KARAWANG – Geliat pembangunan infrastruktur transportasi di Jawa Barat yang menjadi fokus pemerintah pusat menjadikan bisnis properti menjadi salah satu primadona. Tidak terkecuali di Kabupaten Karawang.
Namun demikian, pesatnya pembangunan properti di Karawang justru menjadi kekawatiran tersendiri bagi para aktivis lingkungan. Salah satunya disuarakan Kang Ade Jaya, pemerhati lingkungan dari Kecamatan Rengasdengklok. “Beberapa pembangunan perumahan di Karawang, dari kaca mata saya, masih ada yang luput dalam hal pemenuhan syarat-syarat penting ideal sebuah perumahan,” ujar Kang Ade.
Lanjut pria yang juga pengusaha muda ini, hal yang luput dalam hal pemenuhan pembangunan lokasi perumahan tersebut diantaranya dalam kepemilikan tempat penampungan sampah terpadu (TPST). “Kita, warga Karawang, sekarang kan bisa melihat, rata-rata setiap pengembang saat memulai bisnis properti dan membangun unit rumah tidak kurang dari 750 unit. Disini lah letak masalahnya. Saat pembangunan rumah oleh pengembang meratus, namun dampak terhadap lingkungannya, khusunya dalam pengelolaan sampah rumah tangga acapkali luput dari skema pembangunan itu sendiri,” beber Kang Ade.

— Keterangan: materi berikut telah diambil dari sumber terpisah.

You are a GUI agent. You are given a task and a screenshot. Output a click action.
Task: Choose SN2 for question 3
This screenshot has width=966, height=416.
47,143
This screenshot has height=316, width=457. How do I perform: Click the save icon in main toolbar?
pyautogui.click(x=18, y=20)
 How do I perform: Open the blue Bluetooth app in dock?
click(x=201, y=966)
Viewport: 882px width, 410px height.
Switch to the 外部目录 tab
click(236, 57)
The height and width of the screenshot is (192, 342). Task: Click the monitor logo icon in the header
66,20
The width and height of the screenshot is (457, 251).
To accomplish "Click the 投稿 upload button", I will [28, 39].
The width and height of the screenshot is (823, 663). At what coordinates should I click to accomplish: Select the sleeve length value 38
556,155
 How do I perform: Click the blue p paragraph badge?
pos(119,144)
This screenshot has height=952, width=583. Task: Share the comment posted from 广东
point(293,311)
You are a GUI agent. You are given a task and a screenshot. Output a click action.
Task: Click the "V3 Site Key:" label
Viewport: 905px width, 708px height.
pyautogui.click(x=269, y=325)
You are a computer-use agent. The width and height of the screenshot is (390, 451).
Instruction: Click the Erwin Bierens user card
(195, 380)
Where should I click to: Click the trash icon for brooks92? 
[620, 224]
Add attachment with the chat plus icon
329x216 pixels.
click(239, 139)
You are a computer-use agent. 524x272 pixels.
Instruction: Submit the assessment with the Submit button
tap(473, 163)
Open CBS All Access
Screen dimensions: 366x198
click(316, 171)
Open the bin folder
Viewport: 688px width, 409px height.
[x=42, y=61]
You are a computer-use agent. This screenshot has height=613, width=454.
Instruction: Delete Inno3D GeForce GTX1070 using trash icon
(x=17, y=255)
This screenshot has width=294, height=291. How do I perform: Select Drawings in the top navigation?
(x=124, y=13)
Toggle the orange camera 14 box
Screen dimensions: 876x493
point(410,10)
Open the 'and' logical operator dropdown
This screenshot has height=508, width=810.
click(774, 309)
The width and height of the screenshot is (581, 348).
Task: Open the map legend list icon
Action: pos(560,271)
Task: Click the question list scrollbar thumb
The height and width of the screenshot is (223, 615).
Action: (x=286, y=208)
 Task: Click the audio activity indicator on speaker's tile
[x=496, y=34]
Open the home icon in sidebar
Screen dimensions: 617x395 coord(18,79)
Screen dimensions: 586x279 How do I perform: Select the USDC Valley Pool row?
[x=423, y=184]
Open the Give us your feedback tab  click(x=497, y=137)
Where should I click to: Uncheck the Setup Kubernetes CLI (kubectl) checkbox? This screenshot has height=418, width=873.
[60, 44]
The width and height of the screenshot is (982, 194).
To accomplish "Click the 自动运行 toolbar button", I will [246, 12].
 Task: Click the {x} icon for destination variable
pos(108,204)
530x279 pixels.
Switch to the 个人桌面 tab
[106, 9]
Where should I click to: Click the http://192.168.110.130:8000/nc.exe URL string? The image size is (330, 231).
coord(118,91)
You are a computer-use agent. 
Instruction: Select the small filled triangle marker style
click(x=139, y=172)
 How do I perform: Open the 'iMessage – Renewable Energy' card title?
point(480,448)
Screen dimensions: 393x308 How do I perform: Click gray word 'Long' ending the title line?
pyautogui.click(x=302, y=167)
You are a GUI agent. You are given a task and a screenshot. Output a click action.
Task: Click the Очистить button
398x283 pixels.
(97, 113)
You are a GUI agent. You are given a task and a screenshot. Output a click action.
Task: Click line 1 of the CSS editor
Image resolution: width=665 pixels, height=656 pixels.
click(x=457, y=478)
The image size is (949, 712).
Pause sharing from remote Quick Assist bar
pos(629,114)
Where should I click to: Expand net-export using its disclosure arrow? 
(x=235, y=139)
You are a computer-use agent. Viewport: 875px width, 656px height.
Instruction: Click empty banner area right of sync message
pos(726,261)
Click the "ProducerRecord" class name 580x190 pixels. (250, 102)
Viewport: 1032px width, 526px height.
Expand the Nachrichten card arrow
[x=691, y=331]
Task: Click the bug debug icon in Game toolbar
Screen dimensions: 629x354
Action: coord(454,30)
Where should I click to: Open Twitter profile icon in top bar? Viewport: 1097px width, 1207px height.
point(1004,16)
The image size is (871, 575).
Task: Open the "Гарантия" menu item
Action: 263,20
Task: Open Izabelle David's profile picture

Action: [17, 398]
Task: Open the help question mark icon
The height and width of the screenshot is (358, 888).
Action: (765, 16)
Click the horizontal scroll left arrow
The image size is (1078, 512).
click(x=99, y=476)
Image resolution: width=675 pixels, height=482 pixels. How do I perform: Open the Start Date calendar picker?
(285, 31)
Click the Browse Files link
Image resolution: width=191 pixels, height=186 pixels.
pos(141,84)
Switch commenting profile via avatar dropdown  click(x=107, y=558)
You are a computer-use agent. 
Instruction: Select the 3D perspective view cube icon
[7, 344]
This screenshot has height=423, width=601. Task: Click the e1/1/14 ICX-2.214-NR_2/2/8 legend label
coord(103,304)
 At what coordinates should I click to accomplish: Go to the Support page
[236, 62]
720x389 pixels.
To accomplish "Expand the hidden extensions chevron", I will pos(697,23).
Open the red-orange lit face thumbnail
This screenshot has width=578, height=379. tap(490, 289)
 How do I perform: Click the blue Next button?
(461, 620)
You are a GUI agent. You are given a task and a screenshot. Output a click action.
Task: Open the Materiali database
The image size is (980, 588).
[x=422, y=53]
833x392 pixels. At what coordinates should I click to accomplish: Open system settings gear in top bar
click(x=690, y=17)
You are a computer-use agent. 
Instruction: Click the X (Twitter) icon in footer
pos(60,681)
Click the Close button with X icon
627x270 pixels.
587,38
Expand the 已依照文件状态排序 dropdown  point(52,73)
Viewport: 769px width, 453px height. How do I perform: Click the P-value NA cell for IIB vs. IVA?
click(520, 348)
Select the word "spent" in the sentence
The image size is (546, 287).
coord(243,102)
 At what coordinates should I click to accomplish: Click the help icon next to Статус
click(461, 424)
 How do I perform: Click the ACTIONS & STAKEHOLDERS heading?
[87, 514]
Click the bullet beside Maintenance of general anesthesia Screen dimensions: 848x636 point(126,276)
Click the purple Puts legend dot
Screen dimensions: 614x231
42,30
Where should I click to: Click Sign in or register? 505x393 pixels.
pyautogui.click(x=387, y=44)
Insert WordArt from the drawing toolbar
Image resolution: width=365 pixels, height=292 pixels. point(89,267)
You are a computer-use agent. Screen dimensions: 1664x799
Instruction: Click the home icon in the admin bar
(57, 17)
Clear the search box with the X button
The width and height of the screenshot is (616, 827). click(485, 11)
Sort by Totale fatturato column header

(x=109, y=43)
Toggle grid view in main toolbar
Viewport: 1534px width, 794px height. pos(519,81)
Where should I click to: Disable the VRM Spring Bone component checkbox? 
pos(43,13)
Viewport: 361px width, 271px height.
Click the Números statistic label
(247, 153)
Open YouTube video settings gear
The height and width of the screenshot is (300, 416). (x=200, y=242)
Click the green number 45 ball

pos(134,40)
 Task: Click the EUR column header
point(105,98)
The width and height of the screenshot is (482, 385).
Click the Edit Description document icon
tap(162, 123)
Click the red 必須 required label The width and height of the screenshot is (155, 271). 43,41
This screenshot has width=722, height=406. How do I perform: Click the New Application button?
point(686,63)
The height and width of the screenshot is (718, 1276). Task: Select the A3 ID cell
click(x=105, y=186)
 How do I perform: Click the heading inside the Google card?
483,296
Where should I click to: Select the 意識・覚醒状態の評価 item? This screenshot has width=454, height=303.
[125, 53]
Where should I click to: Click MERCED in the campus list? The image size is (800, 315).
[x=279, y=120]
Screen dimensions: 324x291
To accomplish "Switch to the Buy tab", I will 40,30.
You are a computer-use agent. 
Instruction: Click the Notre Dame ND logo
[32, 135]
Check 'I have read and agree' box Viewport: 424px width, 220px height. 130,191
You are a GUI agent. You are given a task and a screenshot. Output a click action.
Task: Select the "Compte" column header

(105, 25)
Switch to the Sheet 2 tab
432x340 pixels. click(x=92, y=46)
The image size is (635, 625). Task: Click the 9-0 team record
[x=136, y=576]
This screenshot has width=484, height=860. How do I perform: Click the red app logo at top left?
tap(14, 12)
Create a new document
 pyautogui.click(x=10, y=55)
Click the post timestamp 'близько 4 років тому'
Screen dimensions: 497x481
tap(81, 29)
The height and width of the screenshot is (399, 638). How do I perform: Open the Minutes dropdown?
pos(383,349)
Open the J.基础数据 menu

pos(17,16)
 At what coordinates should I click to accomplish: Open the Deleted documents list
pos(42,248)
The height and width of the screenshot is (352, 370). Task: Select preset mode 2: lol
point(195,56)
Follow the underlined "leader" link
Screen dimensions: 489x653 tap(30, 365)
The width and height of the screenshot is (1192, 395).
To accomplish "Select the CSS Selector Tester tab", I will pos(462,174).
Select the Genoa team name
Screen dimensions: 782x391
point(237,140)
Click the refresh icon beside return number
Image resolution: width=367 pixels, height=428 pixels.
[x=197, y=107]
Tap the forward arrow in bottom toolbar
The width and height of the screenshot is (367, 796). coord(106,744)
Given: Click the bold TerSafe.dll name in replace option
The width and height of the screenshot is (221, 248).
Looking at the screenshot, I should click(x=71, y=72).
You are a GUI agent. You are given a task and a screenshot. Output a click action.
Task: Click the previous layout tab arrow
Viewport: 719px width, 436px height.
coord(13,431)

Menjawab pertanyaan, Kang Ade menyebut salah satu dampak ini tidak boleh dianggap sepeel. Artinya perlu dipikirkan secara kolektif karena berkaitan dengan kelestarian dan estetika sebuah lingkungan. “Saya melihat, pengelolaan sampah rumah tangga pada pembangunan massal bisnis properti di Karawang hari ini belum disentuh secara optimal. Baik dalam hal regulasi maupun teknis kerjsamanya antara pemangku kebijakan dengan para pihak berkaitan. Padahal, urusan kelola sampah rumah tangga ini dalam sebuah perumahan adalah hal paling mendasar yang wajib dipenuhi setap pengembang,” tandasnya.
“Jadi jangan sampai, pembangunan perumahannya baik, tapi saat harus membuang sampah malah harus di halaman rumah. Ini yang harus dicari solusinya bersama,” tutup Kang Ade. (red)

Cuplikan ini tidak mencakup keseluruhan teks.